As the 2008 Democratic presidential sweepstakes unfolds, it will be interesting to watch the ongoing conflict between the two main rivals: Hillary Clinton and the antiwar base.
Everyone knows that Hillary has shrewdly positioned herself as a hawk in anticipation of a presidential run. Far fewer have bought into her sincerity on the matter. Conservatives know she has been acting. Antiwar liberals have fervently hoped so.
From the beginning, Hillary has received angry criticism from the left for her pro-war rhetoric and her vote in support of the Iraq war resolution. But she was able to deflect most of it earlier because the war wasn't so unpopular then and because even while supporting the war she always found a way to harshly criticize President Bush's war policy.
But now that the Democratic contest is underway, the war is much more unpopular and Hillary has primary opponents running to her left, she is facing more backlash than perhaps she expected. Will she surrender, or will she fight back with the ferocity of which she recently boasted? If the latter, who will be left standing at the end of the day: Hillary or the base?
At a town hall meeting in Berlin, N.H., one critic urged Hillary to repudiate her vote for the Iraq war resolution. When she didn't say what he wanted to hear, the critic said he wasn't interested in anything else she had to say on the subject.
This was not merely an isolated incident. At an event in Concord, N.H., another detractor accused her of wanting to "have it both ways" by demanding an end to the war now while having voted to authorize it some five years ago.
In her responses, Hillary at least managed to be consistent for an entire weekend. She said, "Knowing what we know now, I would never have voted for [the Iraq war resolution]. I gave him the authority to send inspectors back in to determine the truth. I said this is not a vote to authorize pre-emptive war."
Presumably, Hillary picked up this line from then-presidential candidate John Kerry, who concocted the transparently false story that Democratic congressmen only voted to authorize the use of force conditionally upon further exhaustion of diplomatic avenues and weapons inspection. But the stubborn fact is that the Iraq war resolution contained no such conditions.
If Hillary had only been sanctioning further weapons inspections and diplomacy with her vote to authorize the use of force in Iraq, why does she say, "Knowing what we know now, I would never have voted for [the resolution]?" That is, if all she voted for was to encourage further weapons inspections and diplomacy, why does she need to justify her vote based on being duped on WMD? Indeed, doesn't her claim that she was demanding more inspections contradict her allegation that President Bush successfully duped her?
Hillary's glaring contradictions can only be understood in light of the undercurrent of tension between Hillary and the base. While Hillary's answers are meant to tell centrist voters that she would have supported the strike on Iraq if Saddam really did have WMD stockpiles ("knowing what we know now"), she realizes that to come right out and say that now might further alienate the base.

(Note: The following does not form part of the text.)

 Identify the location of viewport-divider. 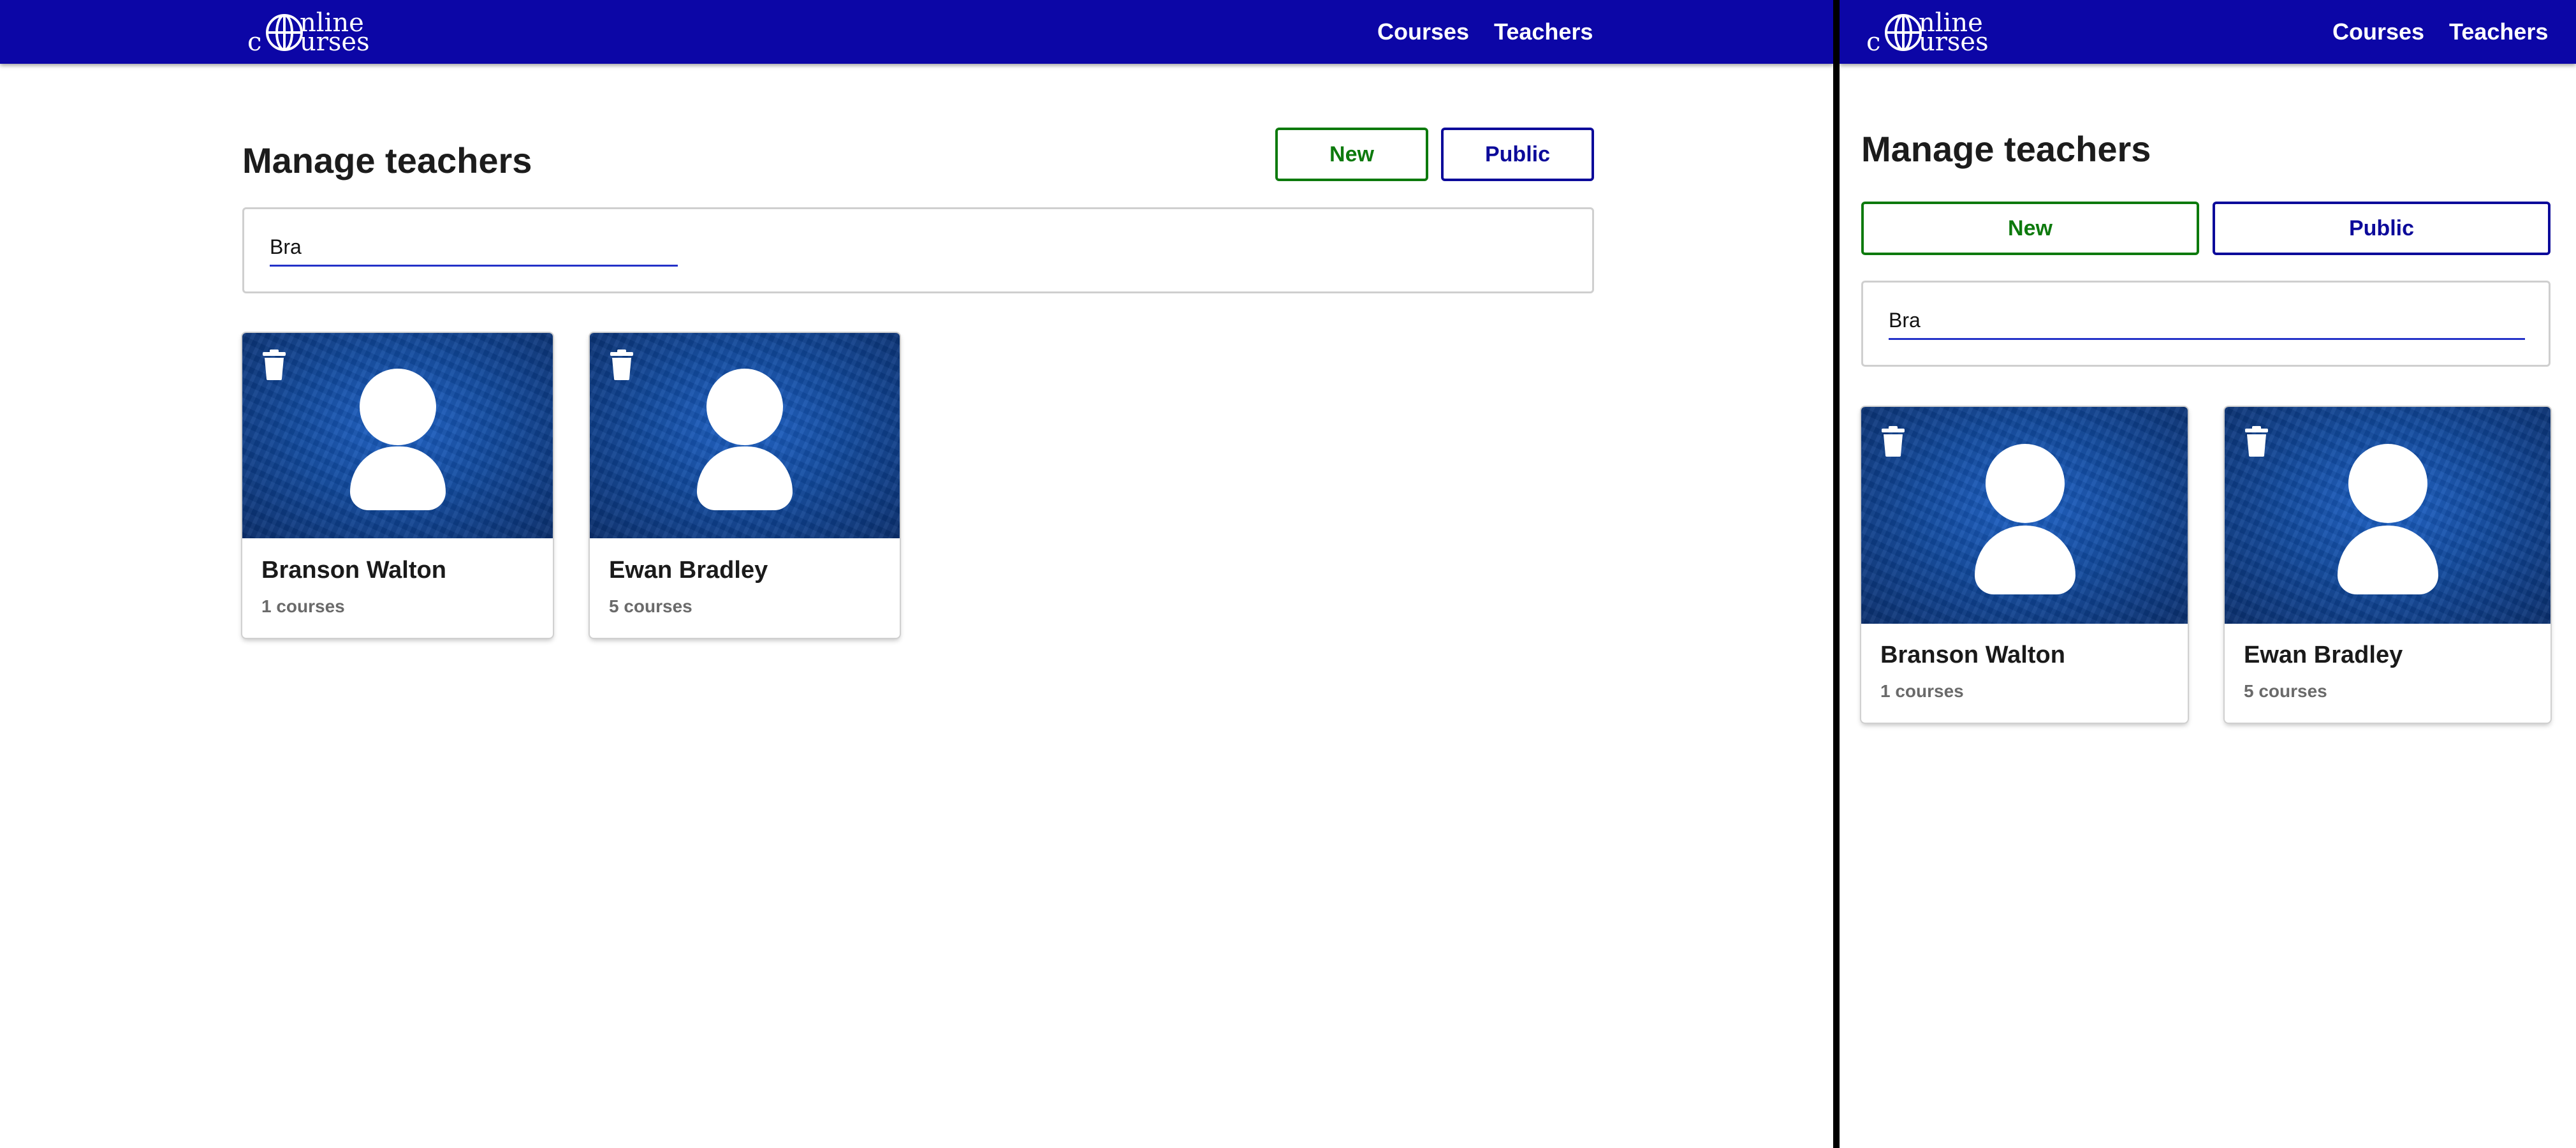
(1837, 574).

That's because, truth be told, most of the base wouldn't support a war even against a terrorist-supporting despot who serially violated U.N. resolutions and post-war treaties and had WMD stockpiles. Many of them believe the United States is an international pariah, an aggressor nation, an occupier and an oppressor, and that it's unfair for us to have WMD while depriving other nations of them.
It's reasonable to assume that the antiwar left would oppose almost any military action like the one against Iraq no matter how many U.N. resolutions and postwar treaties it violated or how much of an existential threat it represented. It seems blind to any such threats.
You can see this in its attitude toward Iran, constantly making excuses for the dangerous Ahmadinejad regime, downplaying its role in Iraq, and insisting that we negotiate with the letter-writing Holocaust denier. The base is bringing to bear its pressure on Democratic candidates on this matter, too, as John Edwards has already retreated from his earlier tough talk against Iran and Hillary is also beginning to soften on the issue.
Hillary's tough questioners affirm that the tension with her uncompromising base can't be attenuated unless she abandons her pursuit of projecting a hawkish image. They are not about to give ground now, especially when puffed up over the November election results, for which they claim primary credit.
The base will remain firm. The question is whether Hillary will, too. Or will she capitulate or triangulate?